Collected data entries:
--- START ---
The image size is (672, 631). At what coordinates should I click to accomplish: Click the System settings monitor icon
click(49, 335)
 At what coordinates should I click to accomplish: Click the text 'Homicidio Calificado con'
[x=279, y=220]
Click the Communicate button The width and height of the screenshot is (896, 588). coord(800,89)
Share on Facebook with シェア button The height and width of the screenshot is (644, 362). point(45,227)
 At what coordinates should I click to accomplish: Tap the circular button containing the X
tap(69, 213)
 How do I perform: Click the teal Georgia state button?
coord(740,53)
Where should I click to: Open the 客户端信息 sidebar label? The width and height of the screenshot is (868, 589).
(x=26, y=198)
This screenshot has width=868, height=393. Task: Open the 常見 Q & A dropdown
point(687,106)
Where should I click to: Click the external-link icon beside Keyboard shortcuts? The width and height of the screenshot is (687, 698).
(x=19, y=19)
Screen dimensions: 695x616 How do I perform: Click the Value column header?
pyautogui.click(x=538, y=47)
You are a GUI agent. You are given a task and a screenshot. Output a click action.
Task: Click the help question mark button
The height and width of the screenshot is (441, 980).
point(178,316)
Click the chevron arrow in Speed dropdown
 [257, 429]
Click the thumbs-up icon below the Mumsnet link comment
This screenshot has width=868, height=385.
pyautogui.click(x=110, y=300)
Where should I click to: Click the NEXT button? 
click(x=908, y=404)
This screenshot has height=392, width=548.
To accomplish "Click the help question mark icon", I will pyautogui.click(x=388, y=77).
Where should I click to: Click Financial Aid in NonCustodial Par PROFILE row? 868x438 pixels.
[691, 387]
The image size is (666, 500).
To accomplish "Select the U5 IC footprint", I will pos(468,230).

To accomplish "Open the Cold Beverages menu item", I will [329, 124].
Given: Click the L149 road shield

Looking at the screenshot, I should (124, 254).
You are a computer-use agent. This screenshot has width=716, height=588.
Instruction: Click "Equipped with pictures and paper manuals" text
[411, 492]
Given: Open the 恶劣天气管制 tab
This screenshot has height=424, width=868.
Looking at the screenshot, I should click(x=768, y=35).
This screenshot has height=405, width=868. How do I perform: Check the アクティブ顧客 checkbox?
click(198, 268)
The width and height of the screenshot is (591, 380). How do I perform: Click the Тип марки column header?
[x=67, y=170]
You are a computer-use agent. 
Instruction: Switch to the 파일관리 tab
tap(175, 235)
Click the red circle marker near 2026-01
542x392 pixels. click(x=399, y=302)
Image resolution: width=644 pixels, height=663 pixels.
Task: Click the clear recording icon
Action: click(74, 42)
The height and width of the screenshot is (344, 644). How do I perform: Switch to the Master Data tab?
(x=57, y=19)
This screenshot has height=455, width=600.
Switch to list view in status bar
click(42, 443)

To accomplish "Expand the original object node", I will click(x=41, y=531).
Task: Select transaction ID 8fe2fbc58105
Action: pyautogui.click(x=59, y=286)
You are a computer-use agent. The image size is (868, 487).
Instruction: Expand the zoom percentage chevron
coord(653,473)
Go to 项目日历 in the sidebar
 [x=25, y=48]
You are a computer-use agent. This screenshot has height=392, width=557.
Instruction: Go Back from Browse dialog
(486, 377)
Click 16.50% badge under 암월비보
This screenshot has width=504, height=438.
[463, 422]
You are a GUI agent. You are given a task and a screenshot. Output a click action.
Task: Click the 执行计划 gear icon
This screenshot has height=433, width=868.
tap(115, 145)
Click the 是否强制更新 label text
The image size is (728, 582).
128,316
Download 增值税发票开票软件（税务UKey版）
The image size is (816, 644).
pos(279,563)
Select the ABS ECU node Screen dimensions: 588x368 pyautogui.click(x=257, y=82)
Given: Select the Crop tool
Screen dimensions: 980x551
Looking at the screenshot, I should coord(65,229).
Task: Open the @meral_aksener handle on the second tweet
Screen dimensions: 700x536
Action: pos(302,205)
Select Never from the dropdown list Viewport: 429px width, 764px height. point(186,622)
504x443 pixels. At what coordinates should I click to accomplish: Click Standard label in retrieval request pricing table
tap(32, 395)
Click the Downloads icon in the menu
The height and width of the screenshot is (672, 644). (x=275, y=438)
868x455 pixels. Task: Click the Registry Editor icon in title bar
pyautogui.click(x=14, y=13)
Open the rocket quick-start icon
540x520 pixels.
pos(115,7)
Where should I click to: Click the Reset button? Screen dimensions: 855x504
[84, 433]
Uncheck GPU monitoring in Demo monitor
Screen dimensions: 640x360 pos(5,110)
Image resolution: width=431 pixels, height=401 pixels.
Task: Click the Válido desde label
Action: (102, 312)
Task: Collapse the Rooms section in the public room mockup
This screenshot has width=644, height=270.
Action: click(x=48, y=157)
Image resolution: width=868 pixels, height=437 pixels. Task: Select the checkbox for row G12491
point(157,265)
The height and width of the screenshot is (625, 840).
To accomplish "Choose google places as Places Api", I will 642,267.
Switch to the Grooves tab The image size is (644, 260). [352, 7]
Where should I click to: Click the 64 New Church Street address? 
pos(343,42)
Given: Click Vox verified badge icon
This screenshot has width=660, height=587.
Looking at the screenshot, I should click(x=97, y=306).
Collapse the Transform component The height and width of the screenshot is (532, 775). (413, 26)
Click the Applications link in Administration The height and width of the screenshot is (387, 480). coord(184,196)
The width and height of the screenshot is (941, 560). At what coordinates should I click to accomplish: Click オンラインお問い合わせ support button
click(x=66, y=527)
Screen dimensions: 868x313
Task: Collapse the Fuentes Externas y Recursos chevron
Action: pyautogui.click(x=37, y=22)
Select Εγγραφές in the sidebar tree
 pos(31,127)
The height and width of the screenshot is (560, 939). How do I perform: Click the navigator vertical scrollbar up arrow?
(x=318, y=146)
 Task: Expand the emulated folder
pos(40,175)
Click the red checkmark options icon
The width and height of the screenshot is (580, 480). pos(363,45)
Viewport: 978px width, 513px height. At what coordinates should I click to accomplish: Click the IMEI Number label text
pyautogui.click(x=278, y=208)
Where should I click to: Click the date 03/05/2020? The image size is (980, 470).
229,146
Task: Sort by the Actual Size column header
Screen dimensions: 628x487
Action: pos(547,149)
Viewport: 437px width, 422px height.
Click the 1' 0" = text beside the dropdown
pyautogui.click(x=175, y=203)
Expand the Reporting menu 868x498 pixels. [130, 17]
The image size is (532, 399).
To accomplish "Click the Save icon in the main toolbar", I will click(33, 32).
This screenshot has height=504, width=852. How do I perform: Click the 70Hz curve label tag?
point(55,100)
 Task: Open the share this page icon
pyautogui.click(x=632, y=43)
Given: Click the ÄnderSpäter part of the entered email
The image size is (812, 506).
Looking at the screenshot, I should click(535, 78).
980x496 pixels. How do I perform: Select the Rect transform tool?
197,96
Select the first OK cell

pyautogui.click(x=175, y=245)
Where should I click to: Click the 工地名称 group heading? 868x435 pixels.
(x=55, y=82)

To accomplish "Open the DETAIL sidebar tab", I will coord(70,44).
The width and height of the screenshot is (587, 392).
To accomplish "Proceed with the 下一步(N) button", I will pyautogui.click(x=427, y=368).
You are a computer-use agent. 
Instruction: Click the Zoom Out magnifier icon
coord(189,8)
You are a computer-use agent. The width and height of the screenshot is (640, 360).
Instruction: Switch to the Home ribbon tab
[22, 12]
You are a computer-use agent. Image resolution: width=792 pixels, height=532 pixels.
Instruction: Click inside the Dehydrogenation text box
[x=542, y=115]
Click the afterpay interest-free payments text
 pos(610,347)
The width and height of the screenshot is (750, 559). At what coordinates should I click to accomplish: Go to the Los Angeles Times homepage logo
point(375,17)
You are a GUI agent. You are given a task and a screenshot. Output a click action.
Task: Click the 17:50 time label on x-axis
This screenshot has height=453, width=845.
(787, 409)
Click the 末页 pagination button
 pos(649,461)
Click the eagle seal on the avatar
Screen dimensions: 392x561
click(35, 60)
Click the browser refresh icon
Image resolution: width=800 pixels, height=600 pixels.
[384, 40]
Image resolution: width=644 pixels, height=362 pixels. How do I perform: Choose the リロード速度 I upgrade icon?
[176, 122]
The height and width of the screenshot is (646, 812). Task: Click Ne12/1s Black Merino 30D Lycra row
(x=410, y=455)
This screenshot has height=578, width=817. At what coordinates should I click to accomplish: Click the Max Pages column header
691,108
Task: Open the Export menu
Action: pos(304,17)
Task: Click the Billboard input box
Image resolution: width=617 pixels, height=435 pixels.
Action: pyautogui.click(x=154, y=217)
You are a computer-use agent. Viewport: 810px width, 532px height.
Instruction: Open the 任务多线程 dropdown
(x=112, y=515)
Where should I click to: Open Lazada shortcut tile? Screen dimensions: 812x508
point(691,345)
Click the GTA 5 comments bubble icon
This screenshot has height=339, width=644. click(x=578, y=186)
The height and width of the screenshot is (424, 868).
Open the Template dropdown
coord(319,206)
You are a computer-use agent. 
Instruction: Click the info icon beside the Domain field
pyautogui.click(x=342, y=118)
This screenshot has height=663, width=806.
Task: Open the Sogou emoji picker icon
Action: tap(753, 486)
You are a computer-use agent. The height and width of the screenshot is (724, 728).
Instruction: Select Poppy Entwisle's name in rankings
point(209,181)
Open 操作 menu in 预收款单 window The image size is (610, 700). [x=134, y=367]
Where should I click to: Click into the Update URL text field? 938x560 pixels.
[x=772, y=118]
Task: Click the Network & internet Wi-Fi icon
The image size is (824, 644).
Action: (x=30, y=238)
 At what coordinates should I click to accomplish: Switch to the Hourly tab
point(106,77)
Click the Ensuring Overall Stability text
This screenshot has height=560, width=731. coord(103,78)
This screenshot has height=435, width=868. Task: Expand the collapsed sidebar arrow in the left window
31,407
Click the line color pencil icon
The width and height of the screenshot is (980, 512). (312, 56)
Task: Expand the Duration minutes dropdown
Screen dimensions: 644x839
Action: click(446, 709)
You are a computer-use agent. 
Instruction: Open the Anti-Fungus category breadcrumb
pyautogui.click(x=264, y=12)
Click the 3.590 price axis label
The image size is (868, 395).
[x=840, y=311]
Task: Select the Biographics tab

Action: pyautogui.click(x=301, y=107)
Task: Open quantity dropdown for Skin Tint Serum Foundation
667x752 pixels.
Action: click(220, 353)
--- END ---
What is expected » Gather each line in these records that contains the string "question".

Answer space »
Task: Click the help question mark button
To accomplish "Click the help question mark icon", I will pyautogui.click(x=388, y=77).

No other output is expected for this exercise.